Thursday, 8 November 2018

Slaughterhouse Rulez

I was under no illusions about Slaughterhouse Rulez; the poster made it clear that the cast was people I’d never heard of, plus Nick Frost and Simon Pegg playing nerds out of their depths, and Michael Sheen playing smug evil, a job he does with the same worrying conviction that Gerard Butler brings to being a scowling murderer. Please, I find myself thinking, let this be really good acting.

I assumed the cast were going to get wiped out to the last man and just hoped that it might try to be funny along the way. I wasn’t too far off the mark. It’s a determinedly cheap movie that mashes If into a monster movie with a side order of a swipe at capitalism in general and fracking in particular. I can sort of see why they went with a monster movie. The swipes at the public school system are funnier and more interesting, but there’s no very obvious place to take that kind of thing narratively, so just as Chandler wrote his way out of dead ends by having a guy walk into the room with a gun, enter the monsters. The writers had made all the points they wanted to about class warfare and cruelty for the sake of cruelty, and there was a certain need for action.
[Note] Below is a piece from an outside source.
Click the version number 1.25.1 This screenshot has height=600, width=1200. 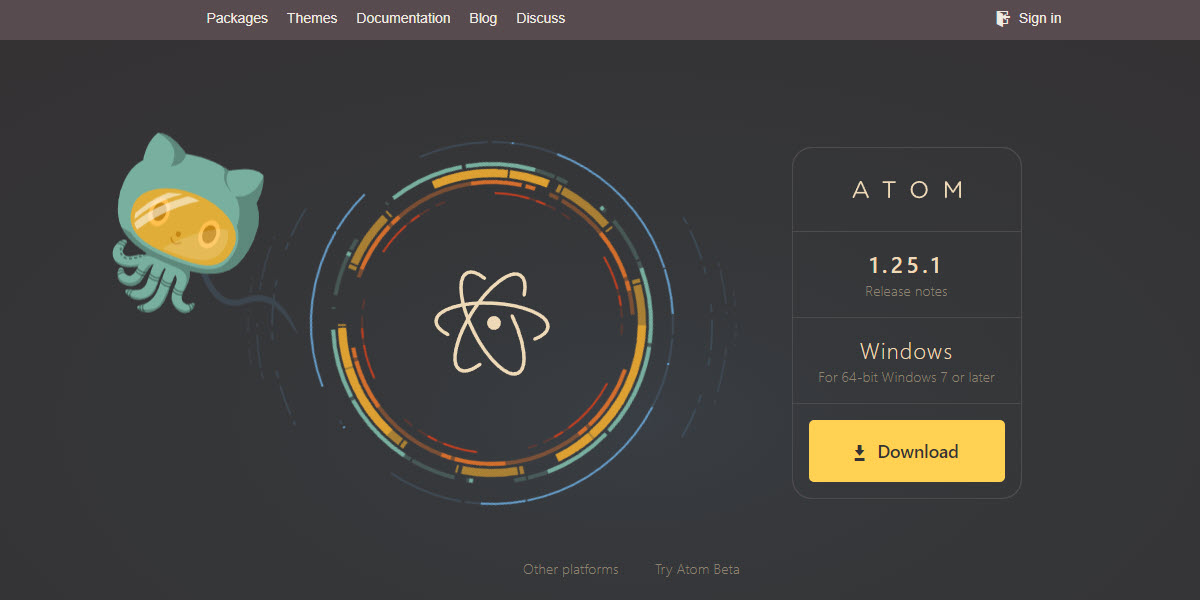906,264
It’s best not to think about the action too much. As usual, the Aristotelian unities are not respected; I defy you to make sense of how the locations are connected or the way in which time passes once things get weird. And as always, the monsters don’t make any sense. They’re big, carnivorous and come from underground. What the hell were they eating underground? How does that ecology even work? And if they’re popping up out of the fracking works, why isn’t the rest of the ecology popping out ahead of them? 

So there you are with a public school full of posh swine being cruel to each other. That kind of thing gets pricy if you want to get it right, so cleverly they put most of the action in a couple of rooms, and then set the main action around a bank holidy when most of the kids and most of the teachers are off the campus having fun somewhere else. So that they can get away with a vast public school with only a dozen speaking kids, a matron, a headmaster and just one teacher. This freed up just enough money for some CGI for the monsters, and you’re away at the races.

Pegg, Frost and Sheen are their usual dependable selves. They’re such good performers that they can make something out of almost anything. Sheen’s fleering headmaster is theatrically unpleasant, but the moment where he delays the getaway from the monsters because he insists on pulling on his driving gloves before even starting the car is a perfect character moment. Of course he’s the kind of clown who has a Skoda AND driving gloves, and even more of course, he’s the kind of person who has to complete all his little rituals no matter what else is going on. Same with Pegg; of course he’s completely inadequate, but in a crunch he’s still trying to do the right thing and be the person he thought he always had in him.

However, the standout performance is Asa Butterfield’s tortured quip machine Willoughby Blake. The ostensible hero of the piece is Finn Cole’s Don Wallace, who’s there as the audience surrogate; bluff decent northerner who doesn’t even want to be there and has to have everything explained to him. But Will is both much more fun and much more of a hero, albeit a very unwilling and frequently downright spiteful one. He provides a mordant running commentary on everything else in the movie, but his perfect moment comes as the survivors are legging it and they realise they’ve left someone behind. “We’ve got to go back for him!” and Will deadpans reflectively “Do we, though?” and keeps right on going.